Właśnie wchodziłem na schody, prowadzące do pokoju Levy, gdy usłyszałem jej spokojny oddech i ciche pochrapywanie. Spojrzałem na nią i tak jak myślałem, spała. Była taka mała, delikatna… Nie było dobrym, znowu ją spotkać. Pewny jestem, że nie poradzi sobie w moim świece… On by ją zniszczył… Tak bardzo nie pasuje do mojej rzeczywistości. Jednak, zaciekawiła mnie. Ona jedna, nie wiedziała, kim jestem. Nie interesowała się moją przeszłością czy jakimiś większymi szczegółami… Czułem, że pragnie tylko żyć. Naprawdę, w końcu zacząć żyć… Miałem wrażenie, że cały czas, przy wszystkich udaje… Mimo to, przy mnie nie… Czułem się z tego powodu szczęśliwy.
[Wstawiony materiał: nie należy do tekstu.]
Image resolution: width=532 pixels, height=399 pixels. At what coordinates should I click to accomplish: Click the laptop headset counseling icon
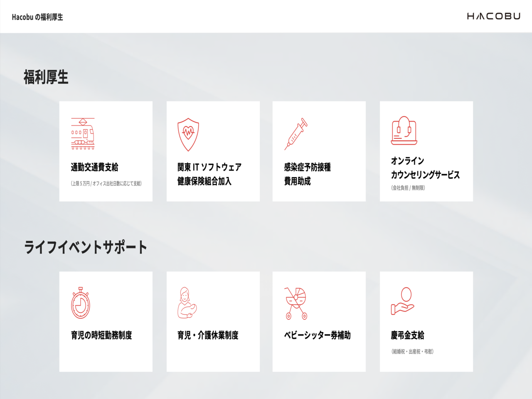[404, 131]
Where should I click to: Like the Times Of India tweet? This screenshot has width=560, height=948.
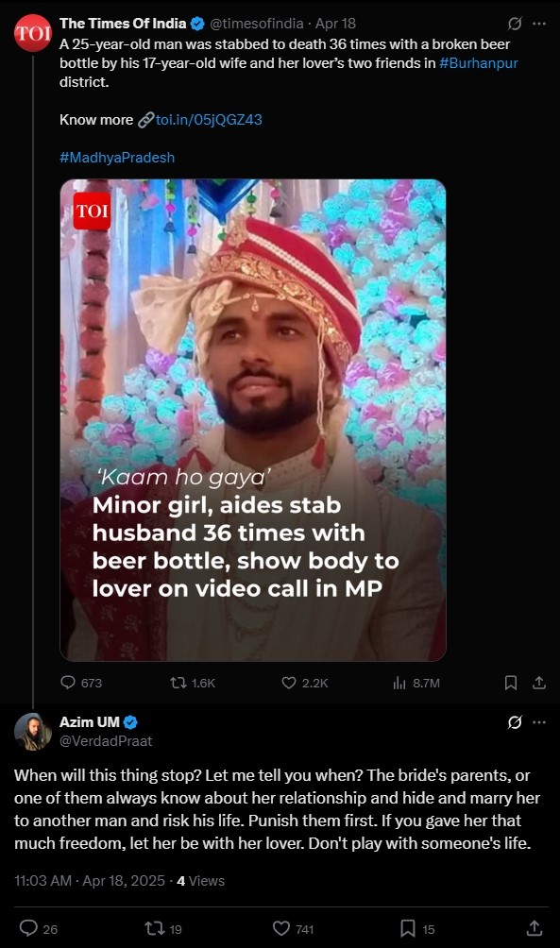[289, 683]
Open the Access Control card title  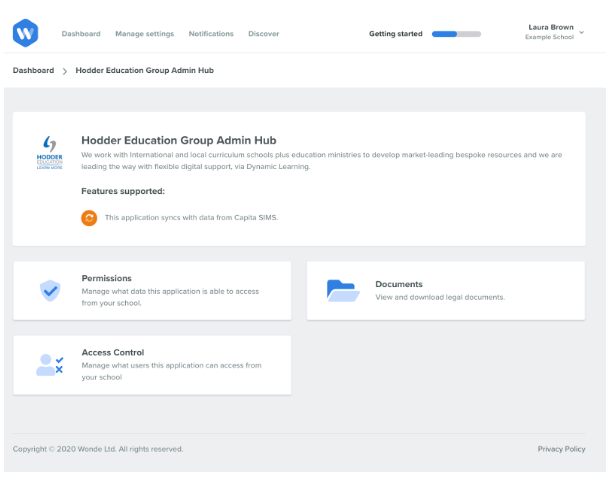112,352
Zainteresowała mnie, ciekawiła, intrygowała… Wszedłem do jej pokoju. Już troszkę mi znanego… Odwinąłem ją z kocyka, a ona od razu wtuliła się we mnie, chcąc jak najwięcej mojego ciepła. Zdjąłem z niej spódniczkę, koszulkę i skarpetki. Była taka delikatna, taka mała i urocza… Zdjąłem spodnie i koszulkę, położyłem się koło niej i otuliłem ramieniem. Już chwilę później, wtulała się w moje ciało. Przykryłem nas jej kołdrą i sam też zamknąłem oczy…
Otworzyłem oczy i zobaczyłem leżącą na mnie Levy. Mała, była jak kociak. Potrzebowała ciepła, pieszczot i dużo miłości. Wiedziałem, że zakochiwanie się w niej, dobre nie jest… Jednak nie potrafiłem powstrzymać się, od spotykania z nią. Poczułem jak odwraca się, by leżeć na mnie brzuchem. Po chwili, podniosła swoje powieki i spojrzała na mnie. Była teraz tak cholernie seksowna. W samej bieliźnie, leżąca na mnie, podpierająca głowę na swojej ręce… Rozczochrane lekko włosy, wesoły, lekko lubieżny uśmiech, dodawał jej jeszcze więcej uroku.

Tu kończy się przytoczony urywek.